[Excerpted data]
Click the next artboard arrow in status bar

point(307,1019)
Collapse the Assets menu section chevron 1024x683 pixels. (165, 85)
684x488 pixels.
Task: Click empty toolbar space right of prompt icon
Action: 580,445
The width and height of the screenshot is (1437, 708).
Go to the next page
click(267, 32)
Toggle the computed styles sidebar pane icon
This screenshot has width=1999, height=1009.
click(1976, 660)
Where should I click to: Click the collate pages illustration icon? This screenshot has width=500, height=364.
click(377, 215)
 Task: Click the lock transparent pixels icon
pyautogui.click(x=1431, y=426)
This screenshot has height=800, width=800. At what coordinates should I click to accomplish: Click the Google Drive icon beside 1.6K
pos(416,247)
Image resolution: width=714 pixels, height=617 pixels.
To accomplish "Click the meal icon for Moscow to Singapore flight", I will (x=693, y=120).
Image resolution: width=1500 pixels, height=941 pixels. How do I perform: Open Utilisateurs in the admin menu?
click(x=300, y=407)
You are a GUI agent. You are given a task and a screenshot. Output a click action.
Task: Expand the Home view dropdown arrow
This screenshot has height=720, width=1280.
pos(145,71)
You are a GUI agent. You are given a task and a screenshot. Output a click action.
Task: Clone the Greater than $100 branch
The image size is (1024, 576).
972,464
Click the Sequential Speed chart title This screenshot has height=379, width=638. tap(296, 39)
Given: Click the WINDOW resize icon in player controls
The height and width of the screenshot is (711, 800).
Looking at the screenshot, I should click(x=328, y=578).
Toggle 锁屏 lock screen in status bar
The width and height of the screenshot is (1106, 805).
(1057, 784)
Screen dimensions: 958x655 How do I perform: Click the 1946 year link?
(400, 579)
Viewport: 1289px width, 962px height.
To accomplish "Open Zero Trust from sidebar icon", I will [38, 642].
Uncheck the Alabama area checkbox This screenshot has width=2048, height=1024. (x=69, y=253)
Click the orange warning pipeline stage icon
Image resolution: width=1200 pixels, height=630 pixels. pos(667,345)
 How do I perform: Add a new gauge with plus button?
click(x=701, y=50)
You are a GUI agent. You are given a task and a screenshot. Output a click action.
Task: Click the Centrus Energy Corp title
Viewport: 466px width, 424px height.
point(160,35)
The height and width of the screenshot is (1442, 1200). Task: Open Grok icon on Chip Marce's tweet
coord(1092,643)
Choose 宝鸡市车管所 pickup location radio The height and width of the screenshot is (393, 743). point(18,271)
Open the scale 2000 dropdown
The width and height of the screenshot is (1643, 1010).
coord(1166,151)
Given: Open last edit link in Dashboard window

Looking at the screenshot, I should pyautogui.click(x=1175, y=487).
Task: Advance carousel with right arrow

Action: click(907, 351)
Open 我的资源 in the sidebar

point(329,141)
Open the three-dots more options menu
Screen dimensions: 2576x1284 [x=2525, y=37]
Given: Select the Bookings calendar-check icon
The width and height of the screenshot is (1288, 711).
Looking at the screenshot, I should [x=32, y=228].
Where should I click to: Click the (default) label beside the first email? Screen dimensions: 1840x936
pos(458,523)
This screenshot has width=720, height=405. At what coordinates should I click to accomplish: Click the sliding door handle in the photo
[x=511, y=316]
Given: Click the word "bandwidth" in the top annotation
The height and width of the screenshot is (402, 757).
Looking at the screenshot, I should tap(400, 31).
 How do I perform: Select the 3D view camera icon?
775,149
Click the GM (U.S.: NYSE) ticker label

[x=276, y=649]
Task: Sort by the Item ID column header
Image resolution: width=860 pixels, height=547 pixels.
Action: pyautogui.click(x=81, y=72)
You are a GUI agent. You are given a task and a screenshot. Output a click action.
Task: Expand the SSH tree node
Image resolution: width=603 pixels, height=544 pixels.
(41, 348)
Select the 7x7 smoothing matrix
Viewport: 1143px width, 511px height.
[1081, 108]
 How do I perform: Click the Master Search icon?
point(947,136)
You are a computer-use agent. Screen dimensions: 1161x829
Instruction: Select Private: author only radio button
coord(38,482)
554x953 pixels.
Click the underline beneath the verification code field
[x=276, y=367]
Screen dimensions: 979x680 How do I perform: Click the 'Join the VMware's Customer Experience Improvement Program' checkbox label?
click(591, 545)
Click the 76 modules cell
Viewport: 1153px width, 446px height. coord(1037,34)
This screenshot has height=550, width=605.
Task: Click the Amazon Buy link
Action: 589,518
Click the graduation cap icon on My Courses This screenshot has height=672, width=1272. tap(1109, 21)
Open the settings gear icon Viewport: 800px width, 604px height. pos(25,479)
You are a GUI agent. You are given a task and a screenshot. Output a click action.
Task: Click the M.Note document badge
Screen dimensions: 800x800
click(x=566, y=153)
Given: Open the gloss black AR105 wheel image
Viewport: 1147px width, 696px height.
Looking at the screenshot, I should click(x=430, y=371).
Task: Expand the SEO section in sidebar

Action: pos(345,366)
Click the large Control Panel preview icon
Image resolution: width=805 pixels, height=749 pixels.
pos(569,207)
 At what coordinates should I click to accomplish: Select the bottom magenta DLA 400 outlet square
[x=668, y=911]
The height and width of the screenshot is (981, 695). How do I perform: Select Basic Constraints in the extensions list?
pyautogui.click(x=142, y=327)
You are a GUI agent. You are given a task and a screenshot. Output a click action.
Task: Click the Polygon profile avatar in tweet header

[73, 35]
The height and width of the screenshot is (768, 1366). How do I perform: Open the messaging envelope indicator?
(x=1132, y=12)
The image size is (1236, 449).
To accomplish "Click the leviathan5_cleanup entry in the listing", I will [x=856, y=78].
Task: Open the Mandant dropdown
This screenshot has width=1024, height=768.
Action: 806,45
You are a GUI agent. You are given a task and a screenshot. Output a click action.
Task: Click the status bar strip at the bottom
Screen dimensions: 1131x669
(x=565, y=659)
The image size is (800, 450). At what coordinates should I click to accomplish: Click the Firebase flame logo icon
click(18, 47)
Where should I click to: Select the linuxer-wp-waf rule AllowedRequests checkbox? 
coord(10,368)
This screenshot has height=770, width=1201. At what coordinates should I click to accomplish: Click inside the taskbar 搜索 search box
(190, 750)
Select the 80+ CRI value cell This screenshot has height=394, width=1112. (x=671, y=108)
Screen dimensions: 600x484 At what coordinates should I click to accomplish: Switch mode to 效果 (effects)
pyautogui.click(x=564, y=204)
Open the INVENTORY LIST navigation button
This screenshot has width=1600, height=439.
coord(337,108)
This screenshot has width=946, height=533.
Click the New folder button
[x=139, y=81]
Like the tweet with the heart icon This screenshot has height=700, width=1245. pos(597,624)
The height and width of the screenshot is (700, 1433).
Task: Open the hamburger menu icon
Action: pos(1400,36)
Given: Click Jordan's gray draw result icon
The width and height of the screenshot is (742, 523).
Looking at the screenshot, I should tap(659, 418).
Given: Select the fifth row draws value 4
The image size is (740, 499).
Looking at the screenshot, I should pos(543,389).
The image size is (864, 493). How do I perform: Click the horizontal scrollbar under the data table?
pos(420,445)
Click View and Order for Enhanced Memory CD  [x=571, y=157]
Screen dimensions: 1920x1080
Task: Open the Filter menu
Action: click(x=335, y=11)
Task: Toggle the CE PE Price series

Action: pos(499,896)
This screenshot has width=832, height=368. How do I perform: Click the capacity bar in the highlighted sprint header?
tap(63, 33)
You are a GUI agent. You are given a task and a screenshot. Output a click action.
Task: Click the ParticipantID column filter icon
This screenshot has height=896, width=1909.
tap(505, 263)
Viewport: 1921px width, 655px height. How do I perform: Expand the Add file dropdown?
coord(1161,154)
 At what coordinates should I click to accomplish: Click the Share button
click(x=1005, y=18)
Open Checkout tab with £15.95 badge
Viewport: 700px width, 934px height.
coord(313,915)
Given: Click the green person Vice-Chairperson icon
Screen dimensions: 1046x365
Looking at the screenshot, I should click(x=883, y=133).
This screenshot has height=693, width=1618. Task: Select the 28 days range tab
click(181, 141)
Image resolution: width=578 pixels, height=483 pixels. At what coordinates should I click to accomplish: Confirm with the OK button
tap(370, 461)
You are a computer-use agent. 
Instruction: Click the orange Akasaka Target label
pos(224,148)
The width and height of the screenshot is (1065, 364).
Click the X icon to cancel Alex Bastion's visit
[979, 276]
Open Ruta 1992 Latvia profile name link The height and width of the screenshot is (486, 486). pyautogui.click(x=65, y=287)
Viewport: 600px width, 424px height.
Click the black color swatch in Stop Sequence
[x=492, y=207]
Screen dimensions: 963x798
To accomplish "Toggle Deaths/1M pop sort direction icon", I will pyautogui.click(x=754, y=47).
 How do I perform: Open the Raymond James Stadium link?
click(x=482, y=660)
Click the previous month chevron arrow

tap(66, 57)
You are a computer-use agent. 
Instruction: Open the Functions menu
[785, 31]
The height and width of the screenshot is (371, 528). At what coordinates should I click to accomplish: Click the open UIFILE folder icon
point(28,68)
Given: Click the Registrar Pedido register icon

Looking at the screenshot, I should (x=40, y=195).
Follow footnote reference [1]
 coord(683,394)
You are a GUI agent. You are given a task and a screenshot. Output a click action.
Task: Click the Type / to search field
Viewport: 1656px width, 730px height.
[/Excerpted data]
State the number of lines in the data that carry "value", and add nothing to it.

Answer for this exercise →
2